✔ 最佳答案
1. It is true for n = 1 since 3/2(3^1-1) = 3
Let it be true for n=r, i.e. 3+3^2+3^3+...+3^r = 3/2(3^r-1)
When n = r+1
3+3^2+3^3+...+3^r + 3^(r+1)
= 3/2(3^r-1) + 3^(r+1)
=1/2(3^(r+1)-3/2 + 3^(r+1)
=3/2(3^(r+1) -3/2
=3/2(3^(r+1)-1)
There fore it is true for n=r+1
Since it is true for n=1, n=r and n=r+1, therefore it is true for all values of n.

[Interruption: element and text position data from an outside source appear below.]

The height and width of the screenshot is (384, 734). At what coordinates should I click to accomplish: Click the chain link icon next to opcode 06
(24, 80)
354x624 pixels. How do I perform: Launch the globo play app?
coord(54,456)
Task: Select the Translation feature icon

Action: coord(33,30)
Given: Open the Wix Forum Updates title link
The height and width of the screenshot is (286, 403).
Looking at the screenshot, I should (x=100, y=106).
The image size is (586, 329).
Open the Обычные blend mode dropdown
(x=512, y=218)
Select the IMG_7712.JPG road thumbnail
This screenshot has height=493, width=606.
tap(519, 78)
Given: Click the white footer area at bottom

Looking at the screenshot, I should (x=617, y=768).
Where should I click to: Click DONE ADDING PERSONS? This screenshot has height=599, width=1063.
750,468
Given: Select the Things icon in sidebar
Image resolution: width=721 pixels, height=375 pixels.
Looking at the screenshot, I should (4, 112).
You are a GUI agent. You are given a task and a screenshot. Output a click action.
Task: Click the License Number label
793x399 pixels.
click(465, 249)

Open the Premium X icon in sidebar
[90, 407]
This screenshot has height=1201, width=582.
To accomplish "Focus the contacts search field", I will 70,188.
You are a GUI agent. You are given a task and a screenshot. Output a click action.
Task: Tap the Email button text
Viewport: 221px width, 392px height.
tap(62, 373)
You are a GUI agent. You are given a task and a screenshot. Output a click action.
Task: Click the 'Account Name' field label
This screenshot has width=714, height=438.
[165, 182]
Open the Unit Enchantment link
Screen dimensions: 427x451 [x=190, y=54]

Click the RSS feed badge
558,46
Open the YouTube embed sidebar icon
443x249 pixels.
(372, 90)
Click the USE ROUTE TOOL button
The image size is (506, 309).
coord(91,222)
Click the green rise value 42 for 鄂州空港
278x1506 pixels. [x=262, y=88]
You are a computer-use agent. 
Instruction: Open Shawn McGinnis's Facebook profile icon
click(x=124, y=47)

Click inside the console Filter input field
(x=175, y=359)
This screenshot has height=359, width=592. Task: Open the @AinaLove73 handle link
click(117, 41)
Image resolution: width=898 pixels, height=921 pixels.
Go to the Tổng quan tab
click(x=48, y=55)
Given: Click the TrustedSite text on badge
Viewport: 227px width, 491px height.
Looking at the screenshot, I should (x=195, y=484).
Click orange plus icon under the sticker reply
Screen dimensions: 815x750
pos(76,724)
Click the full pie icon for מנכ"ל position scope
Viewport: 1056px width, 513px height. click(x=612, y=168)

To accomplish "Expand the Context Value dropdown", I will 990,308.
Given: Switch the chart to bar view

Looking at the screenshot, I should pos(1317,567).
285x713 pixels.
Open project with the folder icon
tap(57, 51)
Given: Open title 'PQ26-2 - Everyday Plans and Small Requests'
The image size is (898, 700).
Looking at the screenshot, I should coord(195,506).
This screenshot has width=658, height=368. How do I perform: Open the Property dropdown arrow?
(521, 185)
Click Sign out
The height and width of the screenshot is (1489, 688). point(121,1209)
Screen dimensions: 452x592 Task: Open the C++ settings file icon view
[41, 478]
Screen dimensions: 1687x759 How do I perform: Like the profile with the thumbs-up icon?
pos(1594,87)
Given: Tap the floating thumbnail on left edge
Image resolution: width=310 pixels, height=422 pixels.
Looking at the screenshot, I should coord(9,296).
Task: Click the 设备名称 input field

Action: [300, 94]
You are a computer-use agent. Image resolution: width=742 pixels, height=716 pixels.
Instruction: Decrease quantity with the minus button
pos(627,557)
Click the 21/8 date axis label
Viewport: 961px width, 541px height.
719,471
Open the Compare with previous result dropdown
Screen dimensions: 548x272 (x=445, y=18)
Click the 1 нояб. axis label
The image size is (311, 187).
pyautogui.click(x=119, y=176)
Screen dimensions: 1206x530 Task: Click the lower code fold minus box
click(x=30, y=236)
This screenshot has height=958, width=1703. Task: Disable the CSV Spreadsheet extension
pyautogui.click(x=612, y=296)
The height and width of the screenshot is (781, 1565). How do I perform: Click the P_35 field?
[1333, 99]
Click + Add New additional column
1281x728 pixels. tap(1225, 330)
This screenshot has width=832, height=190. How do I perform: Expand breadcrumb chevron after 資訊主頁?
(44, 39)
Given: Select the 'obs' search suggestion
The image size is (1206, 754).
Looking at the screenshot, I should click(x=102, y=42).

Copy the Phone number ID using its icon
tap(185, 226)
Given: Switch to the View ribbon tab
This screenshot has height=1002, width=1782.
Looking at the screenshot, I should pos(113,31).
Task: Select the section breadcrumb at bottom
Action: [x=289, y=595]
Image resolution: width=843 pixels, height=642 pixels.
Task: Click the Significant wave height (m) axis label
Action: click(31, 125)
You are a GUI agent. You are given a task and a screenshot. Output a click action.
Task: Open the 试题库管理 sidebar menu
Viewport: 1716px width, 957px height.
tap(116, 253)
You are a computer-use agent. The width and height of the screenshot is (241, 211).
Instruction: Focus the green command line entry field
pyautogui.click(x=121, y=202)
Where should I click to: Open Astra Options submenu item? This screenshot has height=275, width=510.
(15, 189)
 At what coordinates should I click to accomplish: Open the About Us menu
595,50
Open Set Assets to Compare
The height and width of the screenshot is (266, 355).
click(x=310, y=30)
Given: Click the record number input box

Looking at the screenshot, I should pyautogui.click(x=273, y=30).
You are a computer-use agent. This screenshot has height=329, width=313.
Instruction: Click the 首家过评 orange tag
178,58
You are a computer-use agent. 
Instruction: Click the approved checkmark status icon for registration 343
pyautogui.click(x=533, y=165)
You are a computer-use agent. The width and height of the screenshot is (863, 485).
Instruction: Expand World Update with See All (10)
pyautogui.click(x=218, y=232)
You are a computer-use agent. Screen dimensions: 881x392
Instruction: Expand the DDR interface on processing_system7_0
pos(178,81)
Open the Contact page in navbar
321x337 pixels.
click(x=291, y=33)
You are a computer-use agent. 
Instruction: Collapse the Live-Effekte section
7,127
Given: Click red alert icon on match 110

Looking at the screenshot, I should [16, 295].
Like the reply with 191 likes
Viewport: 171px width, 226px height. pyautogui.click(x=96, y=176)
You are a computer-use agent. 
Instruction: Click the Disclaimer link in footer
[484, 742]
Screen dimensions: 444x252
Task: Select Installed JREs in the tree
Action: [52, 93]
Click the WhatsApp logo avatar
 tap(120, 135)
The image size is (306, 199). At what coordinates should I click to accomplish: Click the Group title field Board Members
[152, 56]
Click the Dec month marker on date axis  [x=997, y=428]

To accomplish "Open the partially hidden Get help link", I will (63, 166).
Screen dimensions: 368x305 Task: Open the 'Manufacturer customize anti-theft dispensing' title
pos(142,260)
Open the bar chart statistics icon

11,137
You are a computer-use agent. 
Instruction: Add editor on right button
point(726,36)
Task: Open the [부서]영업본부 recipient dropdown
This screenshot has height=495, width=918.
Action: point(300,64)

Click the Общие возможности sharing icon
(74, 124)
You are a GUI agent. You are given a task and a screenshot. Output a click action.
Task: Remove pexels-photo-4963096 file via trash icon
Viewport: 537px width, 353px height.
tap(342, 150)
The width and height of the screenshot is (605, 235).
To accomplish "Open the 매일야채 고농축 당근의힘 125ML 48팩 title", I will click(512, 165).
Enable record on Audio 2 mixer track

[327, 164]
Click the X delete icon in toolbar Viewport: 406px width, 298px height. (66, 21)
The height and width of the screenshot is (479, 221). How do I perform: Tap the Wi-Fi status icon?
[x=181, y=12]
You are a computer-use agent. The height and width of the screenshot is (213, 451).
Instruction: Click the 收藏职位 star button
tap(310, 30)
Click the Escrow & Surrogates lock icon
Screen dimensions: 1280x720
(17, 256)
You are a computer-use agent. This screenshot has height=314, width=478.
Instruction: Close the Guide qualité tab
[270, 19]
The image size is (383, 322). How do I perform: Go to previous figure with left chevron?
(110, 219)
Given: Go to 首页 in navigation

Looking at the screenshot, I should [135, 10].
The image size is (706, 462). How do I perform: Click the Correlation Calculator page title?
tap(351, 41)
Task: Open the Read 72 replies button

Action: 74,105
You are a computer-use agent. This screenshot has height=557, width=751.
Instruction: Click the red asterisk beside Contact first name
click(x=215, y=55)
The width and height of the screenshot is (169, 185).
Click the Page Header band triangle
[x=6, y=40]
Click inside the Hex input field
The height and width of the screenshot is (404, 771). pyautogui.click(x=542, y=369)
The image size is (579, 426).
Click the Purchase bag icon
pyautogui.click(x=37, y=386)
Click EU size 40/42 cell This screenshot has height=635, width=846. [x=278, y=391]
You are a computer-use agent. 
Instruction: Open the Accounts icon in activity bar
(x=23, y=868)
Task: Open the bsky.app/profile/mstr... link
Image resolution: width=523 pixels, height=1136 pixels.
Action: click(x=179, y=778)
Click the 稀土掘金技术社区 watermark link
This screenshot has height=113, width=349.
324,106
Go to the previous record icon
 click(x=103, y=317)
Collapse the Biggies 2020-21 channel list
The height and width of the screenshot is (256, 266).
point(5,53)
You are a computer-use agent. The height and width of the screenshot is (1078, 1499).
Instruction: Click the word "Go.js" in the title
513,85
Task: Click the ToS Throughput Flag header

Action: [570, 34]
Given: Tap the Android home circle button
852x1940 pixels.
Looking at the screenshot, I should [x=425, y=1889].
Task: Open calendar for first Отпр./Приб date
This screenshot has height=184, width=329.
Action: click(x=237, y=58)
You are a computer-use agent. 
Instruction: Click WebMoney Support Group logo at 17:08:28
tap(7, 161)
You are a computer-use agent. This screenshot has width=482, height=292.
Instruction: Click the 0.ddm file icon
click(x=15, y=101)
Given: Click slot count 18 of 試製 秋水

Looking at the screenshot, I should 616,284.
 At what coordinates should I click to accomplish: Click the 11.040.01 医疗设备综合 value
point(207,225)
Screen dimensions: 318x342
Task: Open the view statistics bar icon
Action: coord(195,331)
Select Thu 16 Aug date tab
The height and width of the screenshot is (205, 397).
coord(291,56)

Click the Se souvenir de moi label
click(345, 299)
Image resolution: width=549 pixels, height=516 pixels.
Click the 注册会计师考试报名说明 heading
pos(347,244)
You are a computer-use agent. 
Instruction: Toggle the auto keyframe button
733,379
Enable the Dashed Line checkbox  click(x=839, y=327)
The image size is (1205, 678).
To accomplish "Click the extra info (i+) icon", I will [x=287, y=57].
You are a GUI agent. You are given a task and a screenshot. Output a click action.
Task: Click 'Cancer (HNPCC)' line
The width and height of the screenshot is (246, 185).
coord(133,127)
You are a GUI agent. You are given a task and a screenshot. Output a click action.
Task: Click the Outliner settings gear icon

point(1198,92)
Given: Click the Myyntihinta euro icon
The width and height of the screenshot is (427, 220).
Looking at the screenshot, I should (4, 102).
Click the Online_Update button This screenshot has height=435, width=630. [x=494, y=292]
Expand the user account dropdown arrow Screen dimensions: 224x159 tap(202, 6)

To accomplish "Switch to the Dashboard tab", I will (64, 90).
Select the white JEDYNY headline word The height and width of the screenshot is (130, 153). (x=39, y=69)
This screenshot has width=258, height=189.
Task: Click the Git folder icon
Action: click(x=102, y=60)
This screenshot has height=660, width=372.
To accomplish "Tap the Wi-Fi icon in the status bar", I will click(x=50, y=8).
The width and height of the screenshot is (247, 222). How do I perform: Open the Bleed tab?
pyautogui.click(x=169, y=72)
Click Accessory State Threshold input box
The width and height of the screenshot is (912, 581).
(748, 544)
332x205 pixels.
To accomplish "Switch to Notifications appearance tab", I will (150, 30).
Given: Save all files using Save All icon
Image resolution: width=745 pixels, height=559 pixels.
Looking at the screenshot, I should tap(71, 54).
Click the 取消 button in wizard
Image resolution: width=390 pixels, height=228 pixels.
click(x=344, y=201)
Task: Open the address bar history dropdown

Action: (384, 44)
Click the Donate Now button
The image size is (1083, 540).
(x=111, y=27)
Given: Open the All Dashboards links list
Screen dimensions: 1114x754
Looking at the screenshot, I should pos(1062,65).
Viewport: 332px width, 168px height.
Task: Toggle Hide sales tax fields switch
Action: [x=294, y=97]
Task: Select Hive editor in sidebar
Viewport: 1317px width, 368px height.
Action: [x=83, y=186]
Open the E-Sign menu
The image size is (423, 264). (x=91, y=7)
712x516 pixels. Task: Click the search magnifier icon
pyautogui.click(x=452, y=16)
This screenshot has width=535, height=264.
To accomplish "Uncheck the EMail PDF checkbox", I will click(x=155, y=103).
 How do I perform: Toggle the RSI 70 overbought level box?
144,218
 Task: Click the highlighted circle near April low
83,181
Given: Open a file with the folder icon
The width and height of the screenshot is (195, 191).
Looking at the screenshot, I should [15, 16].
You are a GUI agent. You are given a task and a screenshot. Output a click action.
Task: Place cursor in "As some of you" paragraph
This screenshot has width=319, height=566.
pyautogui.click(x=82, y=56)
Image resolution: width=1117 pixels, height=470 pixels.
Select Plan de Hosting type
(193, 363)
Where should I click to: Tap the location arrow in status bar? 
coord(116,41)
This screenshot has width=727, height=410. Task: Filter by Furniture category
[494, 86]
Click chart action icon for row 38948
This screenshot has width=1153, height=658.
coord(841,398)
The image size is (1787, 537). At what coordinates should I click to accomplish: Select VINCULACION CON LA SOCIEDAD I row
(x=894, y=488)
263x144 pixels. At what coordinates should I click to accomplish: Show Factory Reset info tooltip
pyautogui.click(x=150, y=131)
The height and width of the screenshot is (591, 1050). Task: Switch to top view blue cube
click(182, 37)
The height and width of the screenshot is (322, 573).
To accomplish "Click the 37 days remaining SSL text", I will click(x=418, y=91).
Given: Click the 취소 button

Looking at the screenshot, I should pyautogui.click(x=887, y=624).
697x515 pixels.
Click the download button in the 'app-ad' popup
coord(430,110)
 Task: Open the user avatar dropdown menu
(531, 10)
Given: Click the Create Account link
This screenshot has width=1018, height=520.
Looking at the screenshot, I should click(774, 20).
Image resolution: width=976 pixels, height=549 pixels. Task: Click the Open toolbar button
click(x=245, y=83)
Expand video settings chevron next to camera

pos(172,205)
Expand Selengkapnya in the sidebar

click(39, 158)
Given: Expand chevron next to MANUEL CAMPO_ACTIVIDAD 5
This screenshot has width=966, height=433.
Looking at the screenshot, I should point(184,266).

2. It is true for n=1 since 2-(1+2/2^1) = (1/2)
Let it be true for n = r, i.e. (1/2)+ (2/2^2)+(3/2^3)+ +(r/2^r) = 2-(r+2/2^r)
when n = r+1
(1/2)+ (2/2^2)+(3/2^3)+ +(r/2^r)+((r+1)/2^(r+1))
= 2-(r+2/2^r) )+((r+1)/2^(r+1))
= 2 -((2r+4-r-1)/2^(r+1))
= 2 -((r+3)/2^(r+1))
= 2 - (((r+1)+2)/2^(r+1))
Therefore it is true for n = r+1
Since it is True for n=1, n= r and n=r+1, therefore it is true for all values of n.